_GIVEN PASSAGE_:
-----

Graduation Trip: Mallorca

2021. After spending a year in confinement, a group of high school students and their two teachers begin an end-of-year trip to Mallorca. This great plan is the last opportunity they have to all be together, make up for lost time, be able to have fun like they have never had before and say goodbye to this crazy stage of their lives. However, a new coronavirus outbreak disrupts all their plans and forces them to stay locked in their hotel rooms. More than 50 students, 2 teachers, a hotel and many, many minibars... What could go wrong?
Honestly, I was expecting something much worse. With a title like that, and knowing it was a Prime Video production, the most logical thing was to fear a tasteless teen mess. But End-of-School Trip: Mallorca, while far from good, is at least watchable. That doesn’t mean it escapes all the typical flaws of this kind of film: weak script, poorly developed characters, uneven pacing, and a final message that tries to go deep but stays shallow.
The funny thing is that the movie is based on a real event that made headlines at the time: the COVID outbreak in Mallorca in 2021 that led to a hotel quarantine for a bunch of students. From there, Paco Caballero tries to mix raunchy comedy, social commentary, and generational drama, but he loses control of almost everything. At times, it wants to be Project X, other times Lord of the Flies, and then Good Morning Spain, with a parody that, to be fair, works quite well.

-----

_TASK INSTRUCTIONS_: Please continue the film review of Graduation Trip: Mallorca, picking up after its final sentence.

(Extracted data entries)
-----

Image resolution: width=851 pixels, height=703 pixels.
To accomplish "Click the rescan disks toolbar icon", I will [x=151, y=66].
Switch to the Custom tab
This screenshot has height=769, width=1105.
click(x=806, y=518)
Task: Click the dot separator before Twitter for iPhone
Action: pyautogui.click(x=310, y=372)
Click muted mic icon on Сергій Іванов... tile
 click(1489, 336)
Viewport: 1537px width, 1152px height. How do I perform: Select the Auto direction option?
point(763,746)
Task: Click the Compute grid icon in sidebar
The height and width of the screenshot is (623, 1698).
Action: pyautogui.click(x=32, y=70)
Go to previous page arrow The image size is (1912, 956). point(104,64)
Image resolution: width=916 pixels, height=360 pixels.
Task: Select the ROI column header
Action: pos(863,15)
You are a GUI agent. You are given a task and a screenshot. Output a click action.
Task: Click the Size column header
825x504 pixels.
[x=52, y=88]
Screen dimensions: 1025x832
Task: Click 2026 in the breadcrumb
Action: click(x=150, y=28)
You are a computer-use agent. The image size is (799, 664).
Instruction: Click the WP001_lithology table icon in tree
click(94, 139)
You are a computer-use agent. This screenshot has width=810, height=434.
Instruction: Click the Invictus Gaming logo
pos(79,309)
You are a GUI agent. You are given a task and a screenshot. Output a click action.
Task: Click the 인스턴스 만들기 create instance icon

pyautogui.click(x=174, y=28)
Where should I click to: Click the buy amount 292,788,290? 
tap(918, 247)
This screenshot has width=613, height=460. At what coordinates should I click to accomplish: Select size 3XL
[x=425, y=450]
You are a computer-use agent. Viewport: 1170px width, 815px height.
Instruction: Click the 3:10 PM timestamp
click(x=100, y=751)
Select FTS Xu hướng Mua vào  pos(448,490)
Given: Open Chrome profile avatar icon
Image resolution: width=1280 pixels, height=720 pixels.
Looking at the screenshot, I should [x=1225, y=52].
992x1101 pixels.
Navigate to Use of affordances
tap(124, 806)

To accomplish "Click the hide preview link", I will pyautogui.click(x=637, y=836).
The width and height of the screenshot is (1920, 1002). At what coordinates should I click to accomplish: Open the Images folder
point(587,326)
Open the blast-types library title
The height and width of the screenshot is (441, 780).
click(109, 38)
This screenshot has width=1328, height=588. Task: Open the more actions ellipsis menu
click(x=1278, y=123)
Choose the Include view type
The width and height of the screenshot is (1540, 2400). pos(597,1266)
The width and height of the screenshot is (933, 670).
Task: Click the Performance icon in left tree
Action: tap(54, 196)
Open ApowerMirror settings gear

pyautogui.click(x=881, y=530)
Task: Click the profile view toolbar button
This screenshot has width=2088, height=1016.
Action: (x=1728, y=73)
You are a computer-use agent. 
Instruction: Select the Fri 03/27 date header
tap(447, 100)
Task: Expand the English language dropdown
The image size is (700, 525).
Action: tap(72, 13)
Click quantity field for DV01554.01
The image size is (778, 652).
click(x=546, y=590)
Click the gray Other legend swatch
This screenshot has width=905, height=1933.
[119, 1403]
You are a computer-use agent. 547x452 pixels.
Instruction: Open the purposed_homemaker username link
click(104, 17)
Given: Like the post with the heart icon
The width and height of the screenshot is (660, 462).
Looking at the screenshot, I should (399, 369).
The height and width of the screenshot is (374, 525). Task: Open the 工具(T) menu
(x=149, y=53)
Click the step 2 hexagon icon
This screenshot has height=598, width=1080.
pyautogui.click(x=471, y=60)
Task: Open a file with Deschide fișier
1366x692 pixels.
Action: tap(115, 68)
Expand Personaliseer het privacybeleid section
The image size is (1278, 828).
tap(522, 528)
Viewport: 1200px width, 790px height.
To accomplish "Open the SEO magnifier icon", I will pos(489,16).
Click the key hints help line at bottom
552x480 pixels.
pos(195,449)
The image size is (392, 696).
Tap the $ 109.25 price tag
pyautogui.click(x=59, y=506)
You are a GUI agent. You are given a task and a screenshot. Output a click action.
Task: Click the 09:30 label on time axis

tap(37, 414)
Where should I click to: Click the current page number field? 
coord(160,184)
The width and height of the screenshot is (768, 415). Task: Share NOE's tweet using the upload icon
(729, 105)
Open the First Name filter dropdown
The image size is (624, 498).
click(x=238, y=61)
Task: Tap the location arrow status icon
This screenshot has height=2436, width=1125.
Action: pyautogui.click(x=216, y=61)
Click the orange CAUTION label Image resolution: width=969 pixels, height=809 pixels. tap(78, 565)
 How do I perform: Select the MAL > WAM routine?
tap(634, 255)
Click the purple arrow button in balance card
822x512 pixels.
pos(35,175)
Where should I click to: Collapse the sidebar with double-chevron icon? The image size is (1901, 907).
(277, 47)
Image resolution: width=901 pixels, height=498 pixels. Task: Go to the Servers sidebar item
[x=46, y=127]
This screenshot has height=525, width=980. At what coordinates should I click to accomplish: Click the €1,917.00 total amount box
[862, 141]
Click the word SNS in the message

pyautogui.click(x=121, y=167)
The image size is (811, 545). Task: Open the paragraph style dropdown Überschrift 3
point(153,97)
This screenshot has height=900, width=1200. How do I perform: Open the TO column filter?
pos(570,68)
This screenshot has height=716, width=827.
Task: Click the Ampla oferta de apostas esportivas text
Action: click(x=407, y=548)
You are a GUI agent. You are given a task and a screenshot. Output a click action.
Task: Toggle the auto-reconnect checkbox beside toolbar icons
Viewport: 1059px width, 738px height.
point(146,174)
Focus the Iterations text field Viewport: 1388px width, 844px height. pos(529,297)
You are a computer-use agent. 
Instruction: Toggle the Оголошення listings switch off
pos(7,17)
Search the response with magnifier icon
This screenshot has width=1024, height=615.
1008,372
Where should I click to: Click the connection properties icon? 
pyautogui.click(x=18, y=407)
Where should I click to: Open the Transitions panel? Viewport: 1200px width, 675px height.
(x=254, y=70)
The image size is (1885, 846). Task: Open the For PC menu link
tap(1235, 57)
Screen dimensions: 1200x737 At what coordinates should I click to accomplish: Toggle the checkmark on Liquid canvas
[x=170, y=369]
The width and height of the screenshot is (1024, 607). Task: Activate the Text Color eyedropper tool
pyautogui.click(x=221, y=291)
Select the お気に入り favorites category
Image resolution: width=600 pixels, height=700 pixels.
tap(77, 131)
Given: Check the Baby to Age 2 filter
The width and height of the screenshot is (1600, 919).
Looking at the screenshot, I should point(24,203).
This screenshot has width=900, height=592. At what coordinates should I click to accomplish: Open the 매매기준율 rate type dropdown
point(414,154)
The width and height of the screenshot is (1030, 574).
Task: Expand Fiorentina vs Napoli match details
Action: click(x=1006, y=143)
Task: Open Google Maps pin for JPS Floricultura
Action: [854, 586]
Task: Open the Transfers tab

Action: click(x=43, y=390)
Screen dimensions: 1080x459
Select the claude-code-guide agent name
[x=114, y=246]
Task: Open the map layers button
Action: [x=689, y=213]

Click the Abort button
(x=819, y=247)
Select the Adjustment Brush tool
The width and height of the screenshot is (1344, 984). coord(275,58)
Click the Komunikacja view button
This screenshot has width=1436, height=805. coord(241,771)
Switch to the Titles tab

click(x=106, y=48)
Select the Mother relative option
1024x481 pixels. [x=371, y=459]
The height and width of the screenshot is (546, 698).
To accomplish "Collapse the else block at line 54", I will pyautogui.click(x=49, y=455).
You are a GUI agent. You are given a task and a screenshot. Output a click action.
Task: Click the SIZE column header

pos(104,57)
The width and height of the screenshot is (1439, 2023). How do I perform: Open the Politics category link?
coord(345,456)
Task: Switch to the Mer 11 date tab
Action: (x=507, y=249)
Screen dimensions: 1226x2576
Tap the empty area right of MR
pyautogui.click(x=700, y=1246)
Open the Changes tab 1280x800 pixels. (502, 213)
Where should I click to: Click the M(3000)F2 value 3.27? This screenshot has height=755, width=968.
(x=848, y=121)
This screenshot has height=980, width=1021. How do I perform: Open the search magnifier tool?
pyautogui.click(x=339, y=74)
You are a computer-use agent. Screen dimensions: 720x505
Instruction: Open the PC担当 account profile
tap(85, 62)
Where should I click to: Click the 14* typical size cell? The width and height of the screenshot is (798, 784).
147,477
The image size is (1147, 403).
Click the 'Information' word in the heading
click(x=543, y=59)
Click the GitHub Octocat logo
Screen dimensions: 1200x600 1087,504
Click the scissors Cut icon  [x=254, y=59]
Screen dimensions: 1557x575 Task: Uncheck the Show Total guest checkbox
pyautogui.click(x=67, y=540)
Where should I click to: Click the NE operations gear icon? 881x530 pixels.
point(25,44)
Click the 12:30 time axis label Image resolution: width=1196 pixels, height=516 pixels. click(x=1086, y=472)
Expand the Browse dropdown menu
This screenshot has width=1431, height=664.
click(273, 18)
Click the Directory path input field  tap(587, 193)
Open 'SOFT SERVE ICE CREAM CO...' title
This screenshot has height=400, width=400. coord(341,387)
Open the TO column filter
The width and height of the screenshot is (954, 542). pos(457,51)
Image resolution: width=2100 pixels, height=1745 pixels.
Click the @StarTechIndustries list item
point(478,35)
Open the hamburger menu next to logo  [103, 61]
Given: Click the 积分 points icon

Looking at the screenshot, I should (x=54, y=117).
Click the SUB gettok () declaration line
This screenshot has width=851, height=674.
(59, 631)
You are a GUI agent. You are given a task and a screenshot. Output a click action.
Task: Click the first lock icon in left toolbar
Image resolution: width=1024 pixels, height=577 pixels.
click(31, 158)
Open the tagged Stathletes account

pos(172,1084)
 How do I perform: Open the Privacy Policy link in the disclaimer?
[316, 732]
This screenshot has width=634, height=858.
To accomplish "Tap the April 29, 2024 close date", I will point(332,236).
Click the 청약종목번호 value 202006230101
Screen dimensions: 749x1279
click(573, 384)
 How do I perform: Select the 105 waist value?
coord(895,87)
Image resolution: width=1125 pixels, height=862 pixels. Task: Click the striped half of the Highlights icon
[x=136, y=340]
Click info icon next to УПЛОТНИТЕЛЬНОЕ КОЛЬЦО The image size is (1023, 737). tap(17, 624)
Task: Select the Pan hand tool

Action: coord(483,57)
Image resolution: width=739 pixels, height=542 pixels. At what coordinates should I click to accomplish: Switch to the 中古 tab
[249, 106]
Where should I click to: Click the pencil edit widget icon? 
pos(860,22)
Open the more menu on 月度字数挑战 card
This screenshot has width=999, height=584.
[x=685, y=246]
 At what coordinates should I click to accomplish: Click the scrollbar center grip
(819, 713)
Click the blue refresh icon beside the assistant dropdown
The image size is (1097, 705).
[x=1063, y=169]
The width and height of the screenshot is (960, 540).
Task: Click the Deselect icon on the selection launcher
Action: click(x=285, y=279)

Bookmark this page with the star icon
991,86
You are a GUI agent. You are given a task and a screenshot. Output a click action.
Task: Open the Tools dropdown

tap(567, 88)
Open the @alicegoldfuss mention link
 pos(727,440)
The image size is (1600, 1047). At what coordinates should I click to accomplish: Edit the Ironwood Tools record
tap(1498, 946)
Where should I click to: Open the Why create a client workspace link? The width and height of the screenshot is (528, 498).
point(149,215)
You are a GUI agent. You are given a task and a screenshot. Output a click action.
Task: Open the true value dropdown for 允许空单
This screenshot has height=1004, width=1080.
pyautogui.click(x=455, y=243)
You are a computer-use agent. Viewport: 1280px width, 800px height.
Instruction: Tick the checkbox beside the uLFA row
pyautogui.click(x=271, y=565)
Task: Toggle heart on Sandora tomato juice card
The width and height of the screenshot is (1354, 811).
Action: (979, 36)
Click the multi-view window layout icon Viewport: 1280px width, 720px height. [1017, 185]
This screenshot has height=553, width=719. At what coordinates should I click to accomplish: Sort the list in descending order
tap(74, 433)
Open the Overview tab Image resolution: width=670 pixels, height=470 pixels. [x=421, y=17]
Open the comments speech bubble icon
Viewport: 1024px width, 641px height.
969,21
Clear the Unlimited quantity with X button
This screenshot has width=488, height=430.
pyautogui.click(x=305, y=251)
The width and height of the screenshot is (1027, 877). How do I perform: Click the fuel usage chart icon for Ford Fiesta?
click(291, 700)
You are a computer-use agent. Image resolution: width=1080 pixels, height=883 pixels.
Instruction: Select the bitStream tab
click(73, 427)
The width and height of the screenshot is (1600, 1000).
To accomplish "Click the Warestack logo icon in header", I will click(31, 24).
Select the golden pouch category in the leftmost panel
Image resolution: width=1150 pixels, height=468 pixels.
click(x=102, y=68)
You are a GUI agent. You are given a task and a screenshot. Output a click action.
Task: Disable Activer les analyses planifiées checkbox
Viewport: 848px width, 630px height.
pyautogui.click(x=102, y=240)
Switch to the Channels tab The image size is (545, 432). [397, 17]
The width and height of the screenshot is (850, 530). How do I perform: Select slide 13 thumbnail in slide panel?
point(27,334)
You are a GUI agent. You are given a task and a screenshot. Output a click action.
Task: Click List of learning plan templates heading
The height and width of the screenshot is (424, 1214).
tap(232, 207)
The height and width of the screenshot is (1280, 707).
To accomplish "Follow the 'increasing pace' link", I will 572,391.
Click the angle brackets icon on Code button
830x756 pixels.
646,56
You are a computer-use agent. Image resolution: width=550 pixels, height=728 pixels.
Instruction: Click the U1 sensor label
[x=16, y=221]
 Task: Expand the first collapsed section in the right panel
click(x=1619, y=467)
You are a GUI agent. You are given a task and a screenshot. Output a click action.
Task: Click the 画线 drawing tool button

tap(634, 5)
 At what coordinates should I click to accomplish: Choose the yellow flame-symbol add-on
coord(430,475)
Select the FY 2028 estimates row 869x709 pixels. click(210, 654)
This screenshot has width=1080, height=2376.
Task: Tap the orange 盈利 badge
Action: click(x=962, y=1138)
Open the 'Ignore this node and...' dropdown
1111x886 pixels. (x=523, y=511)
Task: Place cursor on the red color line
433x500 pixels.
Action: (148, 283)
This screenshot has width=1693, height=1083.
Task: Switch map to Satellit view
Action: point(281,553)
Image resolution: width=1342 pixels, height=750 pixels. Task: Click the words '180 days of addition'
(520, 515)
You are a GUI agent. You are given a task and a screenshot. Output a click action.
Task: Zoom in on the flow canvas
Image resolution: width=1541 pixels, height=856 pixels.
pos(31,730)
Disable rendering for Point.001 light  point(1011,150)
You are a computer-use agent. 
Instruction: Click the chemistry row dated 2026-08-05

-----

_TASK OUTPUT_:
Yolanda Ramos, as always, is the highlight. Just seeing her elevates whatever she's in, although she appears far too little here. The rest of the cast is uneven. Berta Castañé has a decent moment or two, but her character takes so long to explode that by the time she does, we’ve already checked out. The rest of the kids seem pulled from a TikTok casting call, blending apathy and overacting in equal measure.
The worst part isn’t even that. It’s the editing, which makes everything feel disjointed, and that forced attempt at a deep message about generational divide and misunderstood youth. The problem isn’t the idea itself, but how it’s handled—clumsy and one-dimensional, as if everyone over 30 were a soulless boomer and the kids were helpless victims of a system crushing them as they pop pills by the pool. Subtle, it is not.
Still, there are a few redeemable moments. The critique of certain media outlets, the chaotic vibe that fits the post-pandemic anxiety, and a couple of scenes with a bit of spark. But it’s not enough. It feels like the film doesn’t know if it wants us to laugh, think, or relate to characters who just aren’t believable. If it had committed to one clear tone, it could’ve been better. Not a great film, but maybe a more honest one.